### Data listing
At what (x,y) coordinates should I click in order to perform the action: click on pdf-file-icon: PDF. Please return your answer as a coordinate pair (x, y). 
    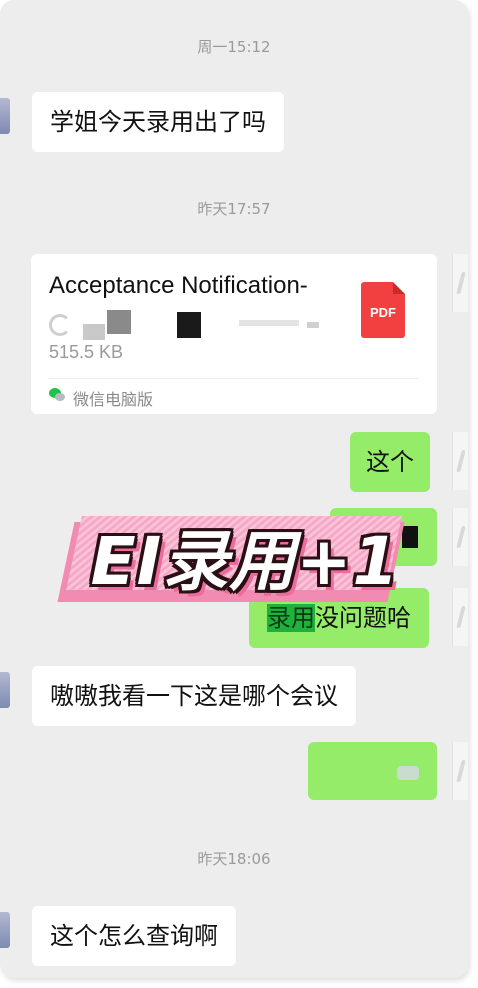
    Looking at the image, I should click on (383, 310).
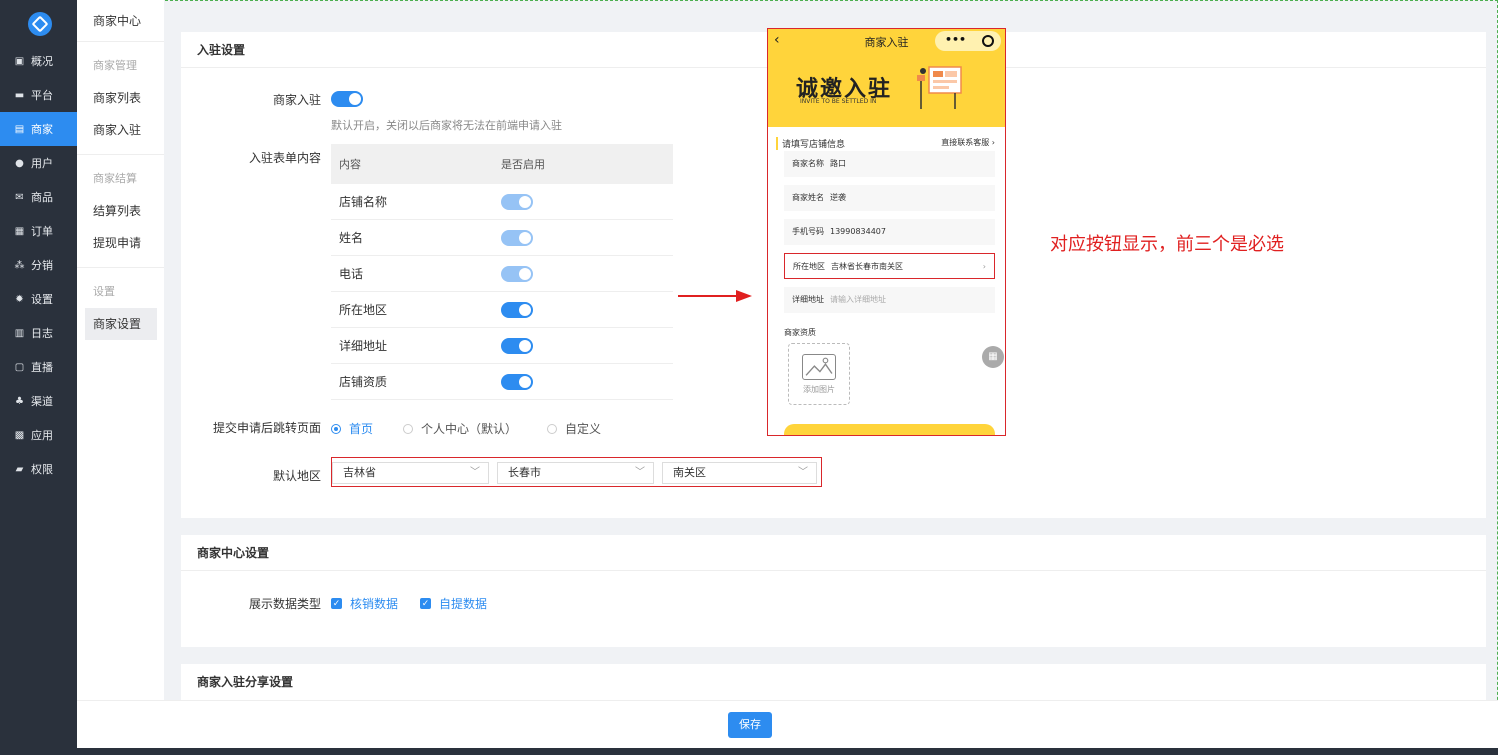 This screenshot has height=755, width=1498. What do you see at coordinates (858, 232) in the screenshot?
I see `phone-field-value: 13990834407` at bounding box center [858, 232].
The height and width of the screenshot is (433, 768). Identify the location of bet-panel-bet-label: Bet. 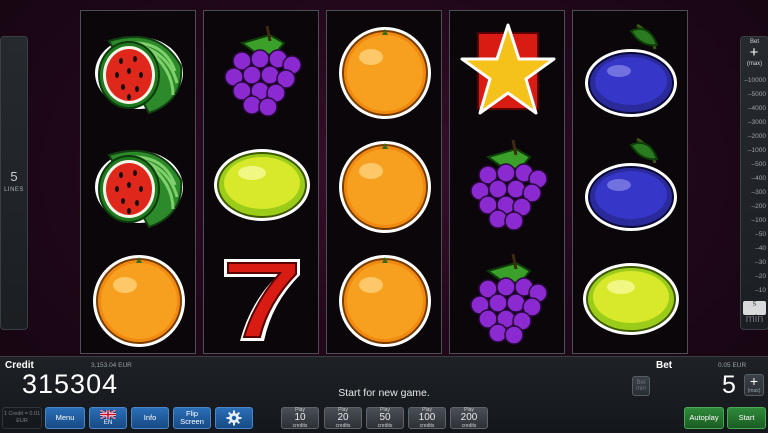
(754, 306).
...
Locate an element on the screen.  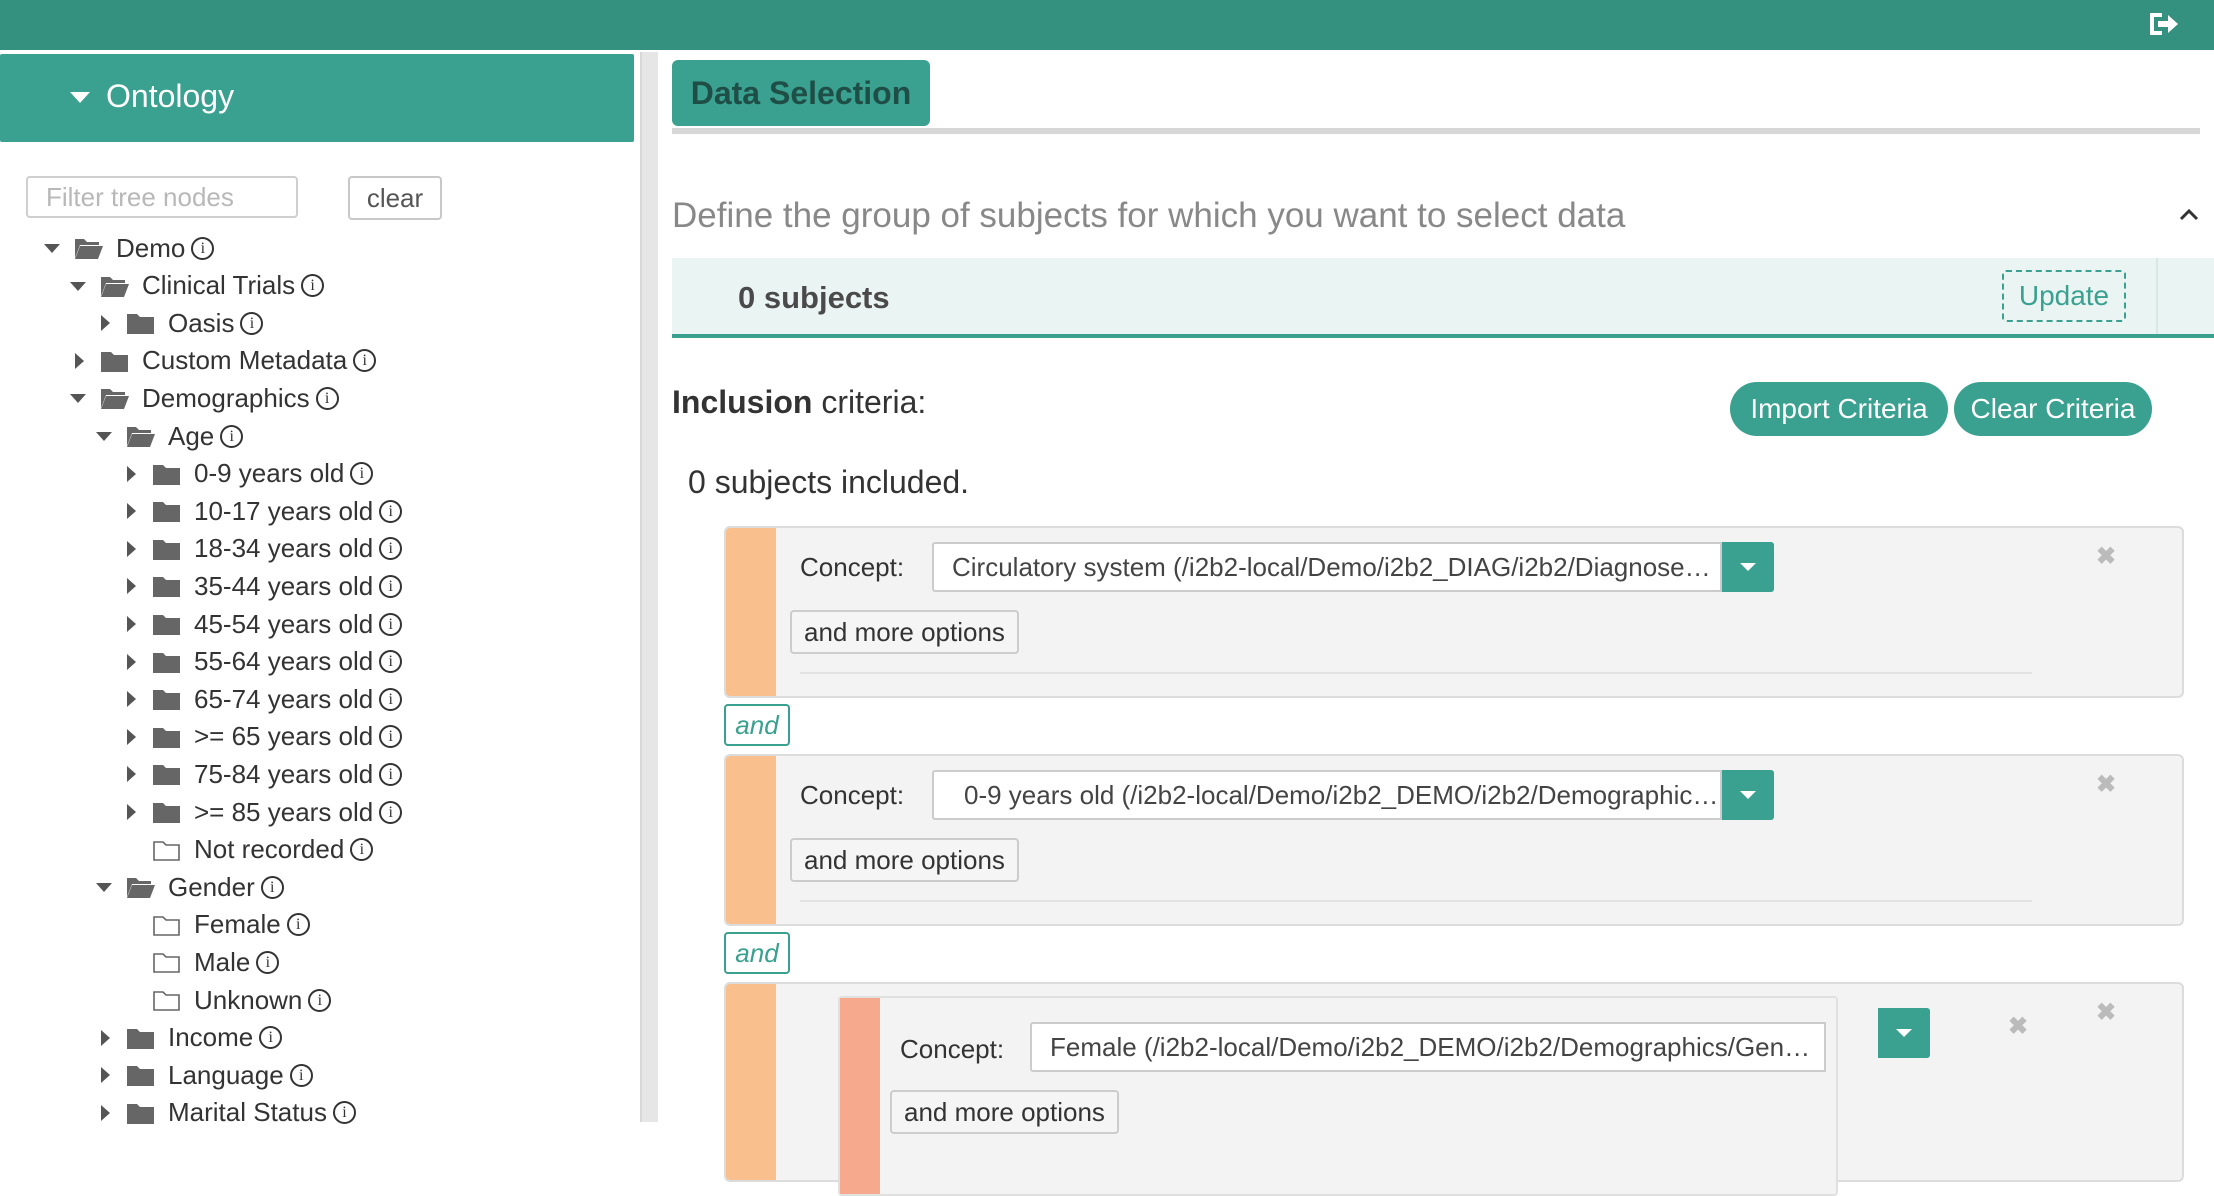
---
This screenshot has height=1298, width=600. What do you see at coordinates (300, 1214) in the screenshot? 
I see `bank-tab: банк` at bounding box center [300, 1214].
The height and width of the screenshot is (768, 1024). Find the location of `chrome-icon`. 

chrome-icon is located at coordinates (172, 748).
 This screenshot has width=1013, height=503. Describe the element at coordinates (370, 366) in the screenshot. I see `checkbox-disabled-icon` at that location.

### What you should do
Copy word for word the rows between the line holding "At what (x,y)" and the line holding "(754, 306).", inclusive, and leave the pictures out of your answer.

### Answer section
At what (x,y) coordinates should I click in order to perform the action: click on pdf-file-icon: PDF. Please return your answer as a coordinate pair (x, y). 
    Looking at the image, I should click on (383, 310).
 This screenshot has height=755, width=1498. What do you see at coordinates (858, 232) in the screenshot?
I see `phone-field-value: 13990834407` at bounding box center [858, 232].
The height and width of the screenshot is (433, 768). Identify the location of bet-panel-bet-label: Bet. 
(754, 306).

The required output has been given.